Services Are Booming. So Are the Bills.
United States – March 4, 2026 – ISM’s February services surge signals demand and hiring are up, but prices are still rising, keeping rate cuts uncertain and households stuck wit…
I read economic reports the way I read court dockets: not for the poetry, but for the footnotes. This one arrives with a clear headline and a familiar warning label. The U.S. services economy is running hot. Prices are still climbing. And “good news” comes with a monthly-payment surcharge.
ISM: Services PMI jumped to 56.1 in February
The Institute for Supply Management said its Services PMI rose to 56.1 in February from 53.8 in January. That is the fastest pace in years and the 20th straight month of expansion. In other words, the biggest slice of the economy is not limping. It is moving.
The internals mostly reinforce that picture:
- New Orders: 58.6 (up from 53.1)
- Employment: 51.8 (up from 50.3)
- Business Activity: 59.9 (up from 57.4)
Plain translation: service firms are getting more orders, staying busier, and adding a bit more labor while they do it.

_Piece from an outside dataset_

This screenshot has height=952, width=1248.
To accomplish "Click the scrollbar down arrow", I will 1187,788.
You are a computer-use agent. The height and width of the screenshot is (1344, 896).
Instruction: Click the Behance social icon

The footnote that bites: prices eased, but stayed high
ISM’s Prices index slipped to 63.0 from 66.6. That is a downshift, not a victory lap. A reading above 60 still signals rising costs, and ISM notes services prices have been increasing for a long stretch, with the index above 60 for an extended run. Inflation is not gone. It just changed tone.

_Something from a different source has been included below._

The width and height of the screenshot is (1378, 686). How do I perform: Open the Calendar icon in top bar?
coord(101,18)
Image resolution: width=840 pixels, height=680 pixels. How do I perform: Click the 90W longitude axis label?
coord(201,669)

The tradeoff: strong demand today, tighter money tomorrow
Resilience has a civic-level irony. When the economy looks sturdy, the Federal Reserve has less reason to cut interest rates. And when rates stay higher for longer, the people who live by the monthly payment feel it first: families trying to refinance, new buyers counting every tenth of a point, and small businesses financing inventory. Markets can “rotate.” Households mostly just pay.
The Orwell check: “easing” is not “falling”
We should do the Orwell check on our own language. “Prices easing” sounds like relief. Here it means the pace of increases slowed. That gap between euphemism and lived experience is how civic trust gets sanded down, one renewal notice at a time.
The liberty ledger, and the Paine test
- Breathing room: firms with pricing power and better financing options.
- Squeeze: wage earners juggling recurring costs, debt holders facing stubborn interest charges, and small businesses caught between rising costs and what customers will tolerate.
When life feels tight and the economy is declared “strong,” politicians reach for shortcuts. The Paine test still applies: does the response expand liberty, or concentrate power?